Congressional staff members stayed at the White House into the evening to continue work, and a conference call of the full House Democratic caucus was scheduled for Thursday. Obama is taking a more direct role than ever, convening Oval Office meetings Tuesday and Wednesday of House Democratic leaders.
The House and Senate bills are alike in many ways. Both impose first-time requirements for almost all Americans to purchase health insurance, providing subsidies for lower- and middle-income people to help them do so, though the subsidies in the House bill are more generous. Both establish new marketplaces called exchanges where people can go to shop for and compare health insurance plans. Both would ban unpopular insurance company practices including denying coverage to people with pre-existing health conditions.
Differences include whom to tax, how many people to cover, how to restrict taxpayer funding for abortion and whether illegal immigrants should be allowed to buy coverage in the new markets with their own money. The House bill covers about 36 million uninsured Americans over 10 years, costing more than $1 trillion, while the cheaper Senate bill covers about 31 million.

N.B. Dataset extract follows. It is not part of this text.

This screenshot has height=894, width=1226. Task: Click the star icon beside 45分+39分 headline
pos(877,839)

House Democrats are steeling themselves to abandon establishment of a new government insurance plan opposed by moderates in the Senate, but in return hope to get the Senate to rescind insurers' antitrust exemption, make subsidies more affordable and agree to establishment of national rather than state health insurance exchanges, among other things. Obama has signaled his support for the House position on the subsidies and other areas, aides said.
The difference in how the bills are paid for is emerging as among the toughest disputes. The House wants to increase income taxes on individuals making more than $500,000 and couples over $1 million, which would raise $460 billion over 10 years to pay for the bill. The Senate wants to tax insurance companies on plans valued at over $8,500 for individuals and $23,000 for couples, raising $150 billion. Most analysts say the insurance tax would be passed on to consumers, and organized labor is strongly opposed, as are House Democrats, some of whom contend that the tax would violate Obama's campaign pledge not to tax the middle class.

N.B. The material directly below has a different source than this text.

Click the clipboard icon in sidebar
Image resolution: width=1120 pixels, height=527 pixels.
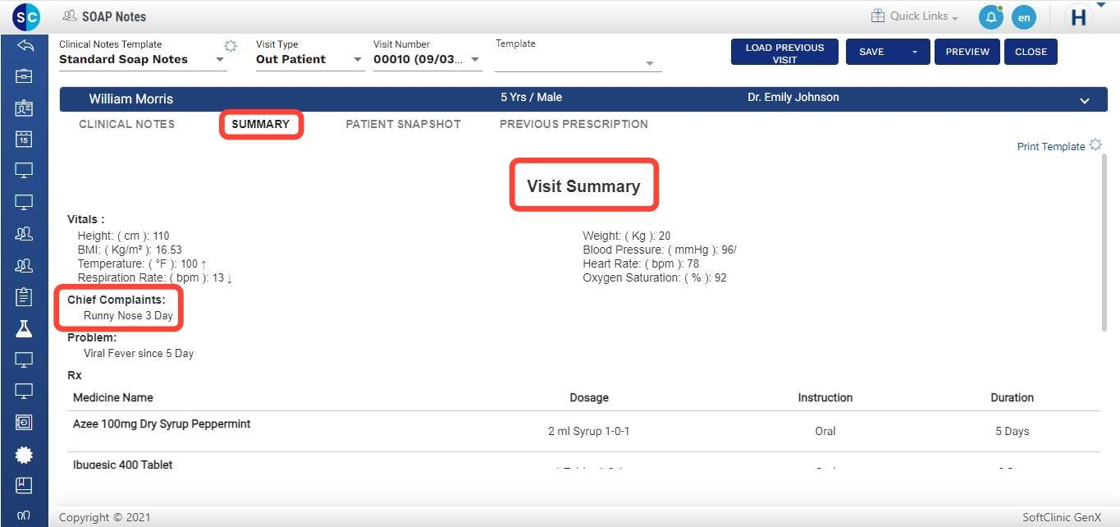pos(24,297)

"We did in our house bill something that protects middle class Americans from having to pay more for health insurance," Rep. Xavier Becerra, D-Calif., a member of the House leadership, said Wednesday. "So far we want to stay to that principle." House members "have been very clear on that issue and working with the president to stick to what he said when he was campaigning for president, we're trying to make sure this does not affect middle class Americans," Becerra said.

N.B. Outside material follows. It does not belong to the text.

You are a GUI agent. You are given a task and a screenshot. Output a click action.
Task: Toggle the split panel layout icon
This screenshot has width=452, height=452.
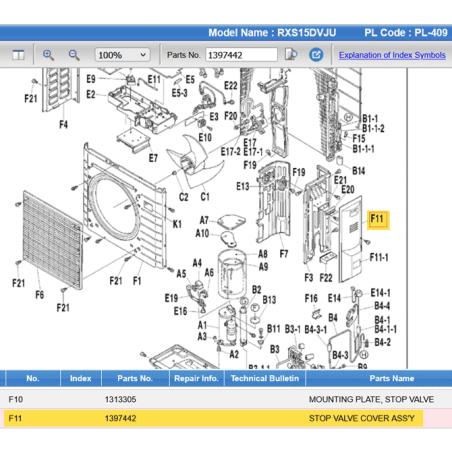tap(18, 55)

Obama has defended the tax as a way to drive down health costs. "I'm on record as saying that taxing Cadillac plans that don't make people healthier but just take more money out of their pockets because they're paying more for insurance than they need to, that's actually a good idea, and that helps bend the cost curve," the president said in an interview with National Public Radio just before Christmas. "That helps to reduce the cost of health care over the long term. I think that's a smart thing to do."
In the end the House likely will have to accept the insurance plan tax at some level - say starting with plans valued at $25,000 or more, with carve-outs for certain union professions - but it might not happen without a fight. A provision in the Senate bill to increase the Medicare payroll tax on high-earners could provide some middle ground, although that measure would raise only $87 billion over a decade.